Ha llegado la feria a Puerto del Rosario, y en su tiovivo Super Ratón persigue a Bart Simpson, y éste al Inspector Gadget. Distintas fases de nuestra infancia e, incluso, distintas infancias se dan cita en el abigarrado carrusel, y los esmaltes brillantes de los coches no parecen sufrir el paso de los años. Son vestigio de un tiempo en que se medía de otra forma la importancia de lo novedoso frente a lo viejo; de un tiempo menos apresurado.

Antaño el ocio de los jóvenes y de los adultos se desgranaba de otra forma. Había una época para la feria, otra para la semana santa o el carnaval, otra para las vacaciones estivales, otra para las navidades... Los períodos dedicados a la diversión se distribuían a lo largo del año conforme nos marcaba el ritmo de las faenas de nuestros padres y del calendario escolar, y sólo en ocasiones especiales, que esperábamos como agua de mayo, era puesta a prueba nuestra capacidad de sorpresa. Uno de esos momentos especiales era la feria. Y, dentro de la feria, el de montar en los caballitos.
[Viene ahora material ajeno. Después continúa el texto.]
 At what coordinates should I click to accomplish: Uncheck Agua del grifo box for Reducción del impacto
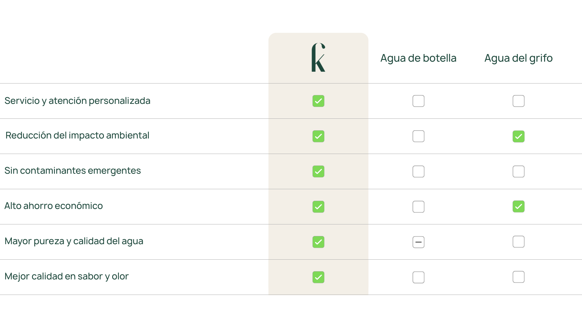518,136
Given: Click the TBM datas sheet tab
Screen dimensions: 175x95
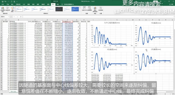Looking at the screenshot, I should click(13, 91).
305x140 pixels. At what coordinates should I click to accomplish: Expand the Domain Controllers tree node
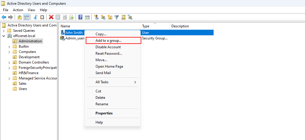tap(9, 62)
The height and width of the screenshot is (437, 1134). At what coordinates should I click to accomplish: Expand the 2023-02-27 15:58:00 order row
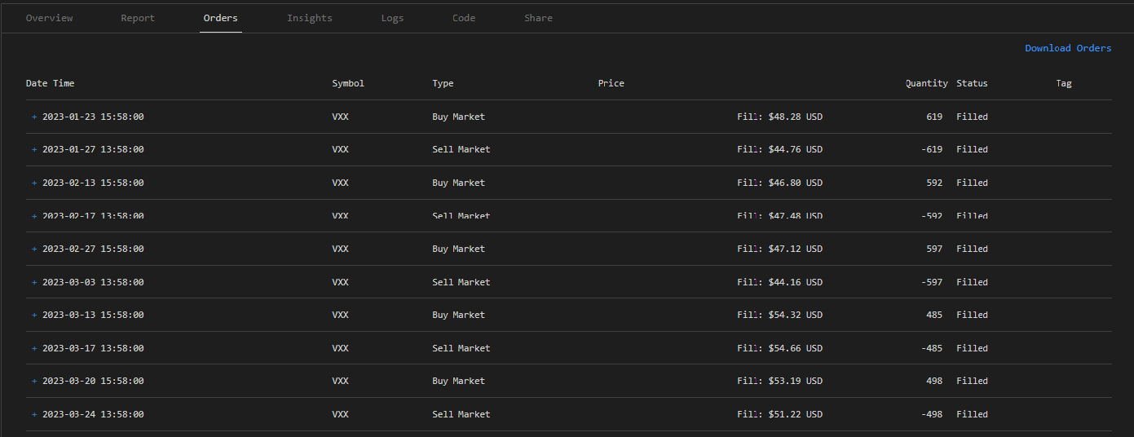pos(34,249)
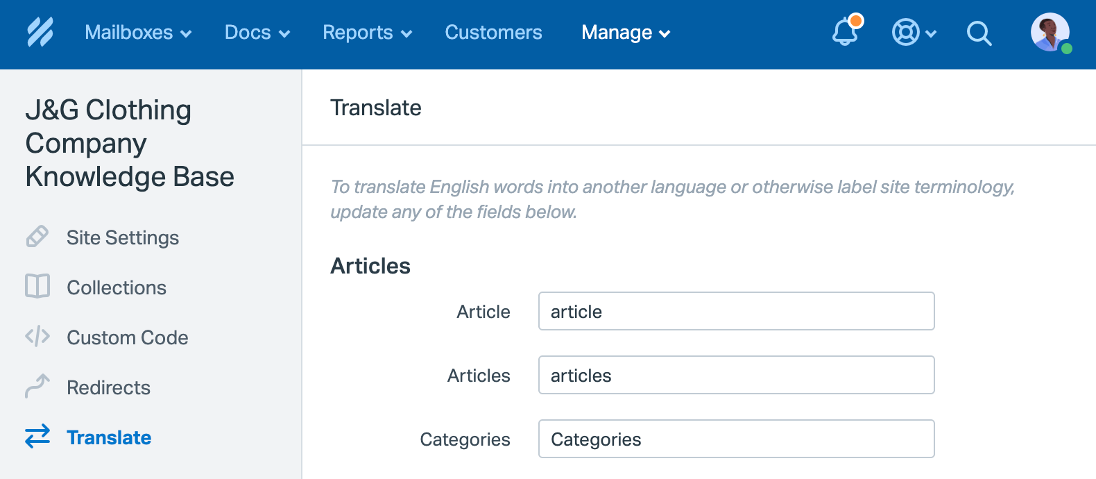
Task: Expand the Manage dropdown menu
Action: coord(626,33)
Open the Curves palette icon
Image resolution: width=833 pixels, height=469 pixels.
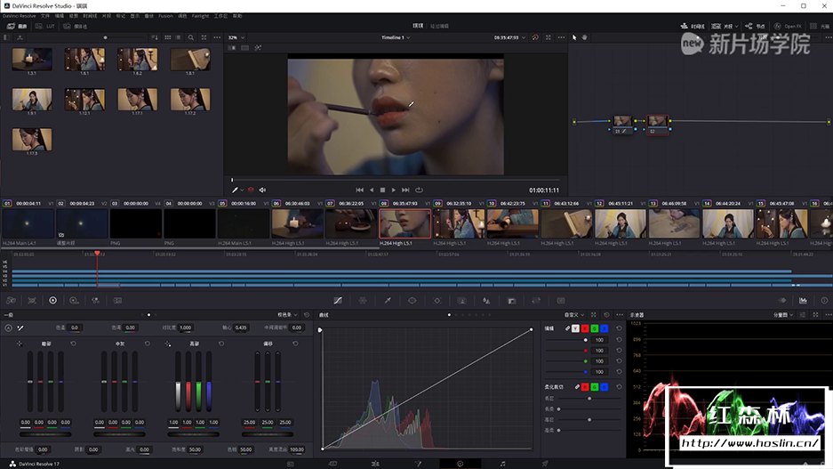pyautogui.click(x=338, y=301)
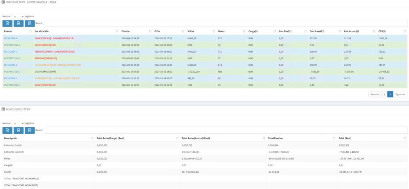
Task: Export the Acumulados 2024 table to CSV
Action: pyautogui.click(x=18, y=130)
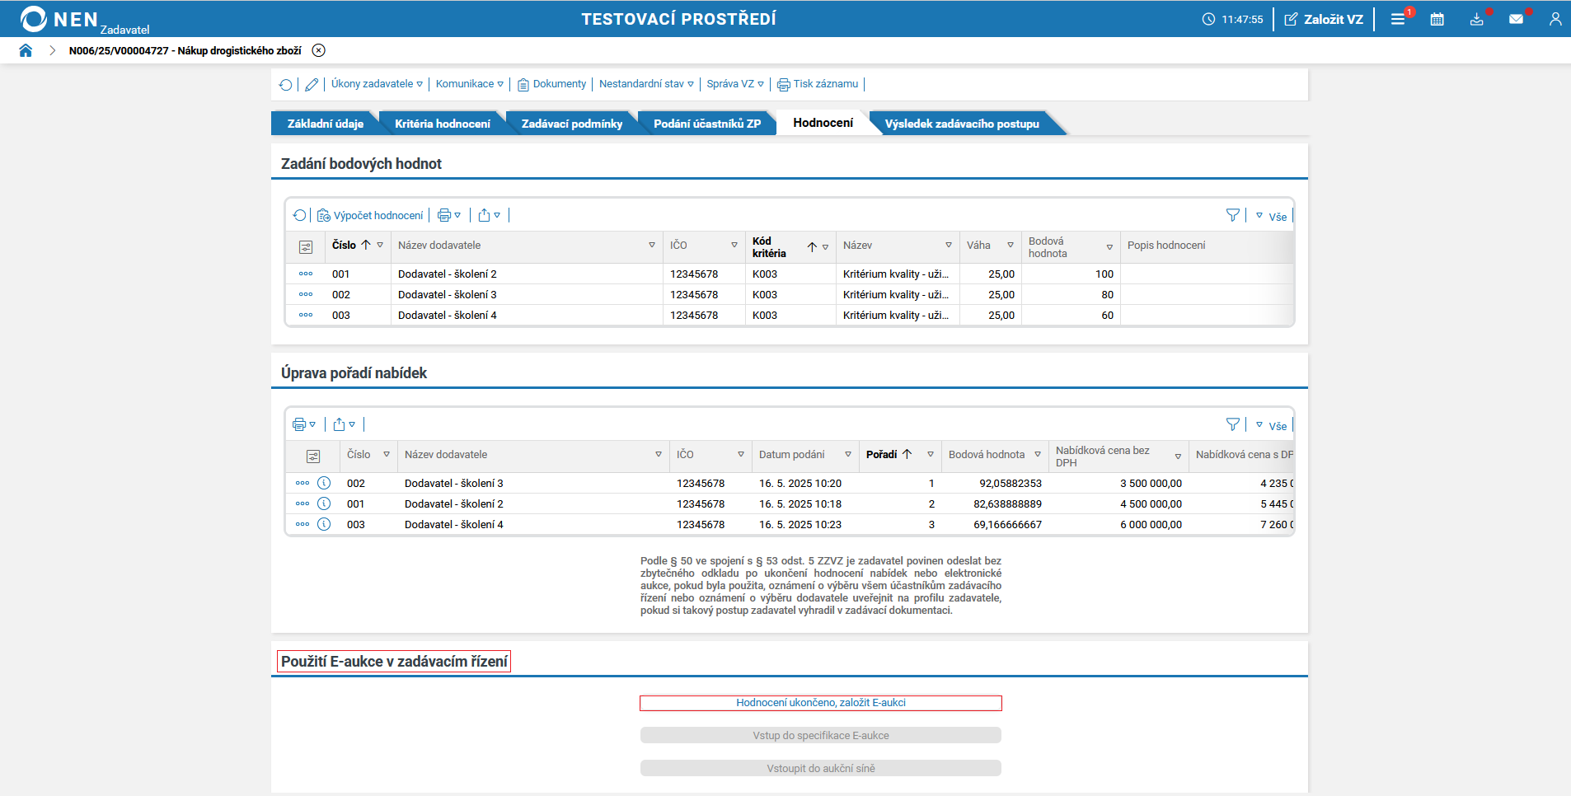1571x796 pixels.
Task: Click the pencil edit icon in toolbar
Action: click(x=312, y=84)
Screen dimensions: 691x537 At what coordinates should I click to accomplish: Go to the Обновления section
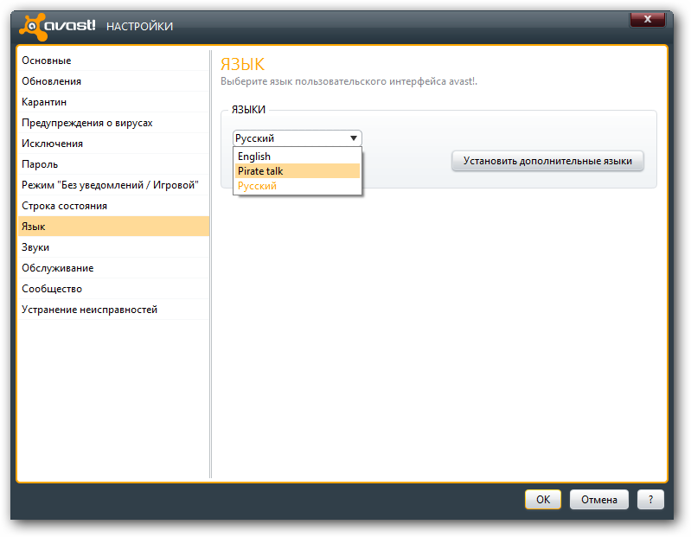(113, 81)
¿Cuántas veces no les habremos llorado a nuestros padres para que nos dejasen montar una vez más en los caballitos, con una insistencia que amenazaba con arruinar su presupuesto mensual? Si por fin accedían, lo difícil luego era decidir en cuál de aquellos artefactos móviles y mágicos íbamos a invertir la moneda conseguida después de tanto trabajo: la libertad de elegir siempre exige una renuncia. Y así también aprendíamos.

La feria viene de un pasado en que la vida estaba sujeta al ritmo de las estaciones, compuesta, por consiguiente, por una sucesión más o menos razonable de sacrificios y alegrías. Hoy, desde chicos, disfrutamos a lo largo de todo el año de distracciones sin cuento, de las que nos aburrimos sin remedio al poco de gastar su novedad. Liberados casi completamente del contrapeso del esfuerzo en el estudio y en el trabajo y sometidos, en cambio, al vértigo del mercado, valoramos los objetos de nuestro ocio únicamente por su precio y por su adecuación a las modas.

En la feria, sin embargo, sobrevive algún jirón del viejo espíritu: padres e hijos tiran con carabina, ganan peluches, juegan en la tómbola y montan en los coches chocones, envueltos en el aroma mestizo y popular del chorizo y los churros humeantes. Disfrutan con las mismas atracciones que conocieron sus padres y sus abuelos. No existe la moda en la feria. No existen las prisas. Los caballitos siguen girando y siguen siendo nuevos. Canarias 7 Fuerteventura.